**PASSAGE PROVIDED:**
»»
Wednesday 29 March 2017 saw the beginning of the long, unprecedented and tumultuous journey to fulfil the referendum mandate delivered by the people to politicians on 23 June 2016: the United Kingdom is withdrawing from the European Union.
With a high-profile battle through the High Court and concluding with the Supreme Court’s judgment in R (Miller) v Secretary of State for Exiting the European Union  UKSC 5, that parliamentary consent is required before the executive can trigger article 50 of the Treaty on European Union ( OJ C 326/13), “Brexit” is a public lawyer’s dream. The legal implications and requirements of article 50, alone, should not be underestimated.
Articulating article 50
Article 50 has five subsections. Article 50(1) provides that a member state may “withdraw from the Union in accordance with its own constitutional elements”. With assistance from their Lordships’ judgment in Miller, this was enabled through June 2016’s referendum and the European Union (Notification of Withdrawal) Act 2017, which was given Royal Assent on 16 March 2017.
On 29 March, Theresa May completed the next step in the article 50 saga – the United Kingdom shall notify the European Council of its intention to withdraw from the European Union, per the requirements of article 50(2). This was in the form of a written letter delivered to the Council, followed by Mrs May providing a statement to the House of Commons informing Parliament and setting out the aims and future relationship the British Government wishes in negotiation with the European Union. European Council President, Donald Tusk, responded on the same day stating that the first step for the European Union would be the adoption of guidelines for the negotiations by the European Council.
Article 50(2) also establishes that a potential Withdrawal Agreement will be negotiated in terms of article 218(3) of the Treaty on the Functioning of the European Union ( OJ C326/47) – this deals with negotiations between the EU and third parties. Any Withdrawal Agreement will be concluded by the European Council, acting by a qualified majority, and after the agreement of the European Parliament.
««
**PROMPT A:** Reproduce word for word the part of the Brexit passage that opens with the words containing "On 29 March, Theresa" and closes with "the European Council.".

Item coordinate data
»»
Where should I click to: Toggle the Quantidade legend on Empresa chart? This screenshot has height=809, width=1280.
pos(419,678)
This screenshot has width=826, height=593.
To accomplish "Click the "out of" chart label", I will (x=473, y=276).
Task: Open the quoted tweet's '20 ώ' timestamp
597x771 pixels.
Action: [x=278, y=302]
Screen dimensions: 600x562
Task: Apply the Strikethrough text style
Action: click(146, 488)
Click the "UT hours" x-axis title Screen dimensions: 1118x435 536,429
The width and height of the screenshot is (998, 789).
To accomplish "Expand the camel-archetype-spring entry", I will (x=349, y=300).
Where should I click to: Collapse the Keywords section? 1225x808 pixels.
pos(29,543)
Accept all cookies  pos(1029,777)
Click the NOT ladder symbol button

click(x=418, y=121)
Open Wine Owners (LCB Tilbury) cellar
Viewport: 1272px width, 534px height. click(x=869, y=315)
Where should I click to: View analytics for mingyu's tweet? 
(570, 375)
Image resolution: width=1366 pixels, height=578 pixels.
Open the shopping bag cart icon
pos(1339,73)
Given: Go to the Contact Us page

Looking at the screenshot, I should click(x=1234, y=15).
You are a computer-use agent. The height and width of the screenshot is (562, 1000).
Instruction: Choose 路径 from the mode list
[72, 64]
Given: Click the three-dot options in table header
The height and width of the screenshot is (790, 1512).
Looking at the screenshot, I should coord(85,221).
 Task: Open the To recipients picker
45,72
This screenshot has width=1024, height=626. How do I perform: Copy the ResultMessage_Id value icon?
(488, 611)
««
**PROMPT B:** Quote the records, starting at the line containing "Given: Click the" and continuing through the end of the records.

**RESPONSE A:**
On 29 March, Theresa May completed the next step in the article 50 saga – the United Kingdom shall notify the European Council of its intention to withdraw from the European Union, per the requirements of article 50(2). This was in the form of a written letter delivered to the Council, followed by Mrs May providing a statement to the House of Commons informing Parliament and setting out the aims and future relationship the British Government wishes in negotiation with the European Union. European Council President, Donald Tusk, responded on the same day stating that the first step for the European Union would be the adoption of guidelines for the negotiations by the European Council.

**RESPONSE B:**
Given: Click the three-dot options in table header
The height and width of the screenshot is (790, 1512).
Looking at the screenshot, I should coord(85,221).
 Task: Open the To recipients picker
45,72
This screenshot has width=1024, height=626. How do I perform: Copy the ResultMessage_Id value icon?
(488, 611)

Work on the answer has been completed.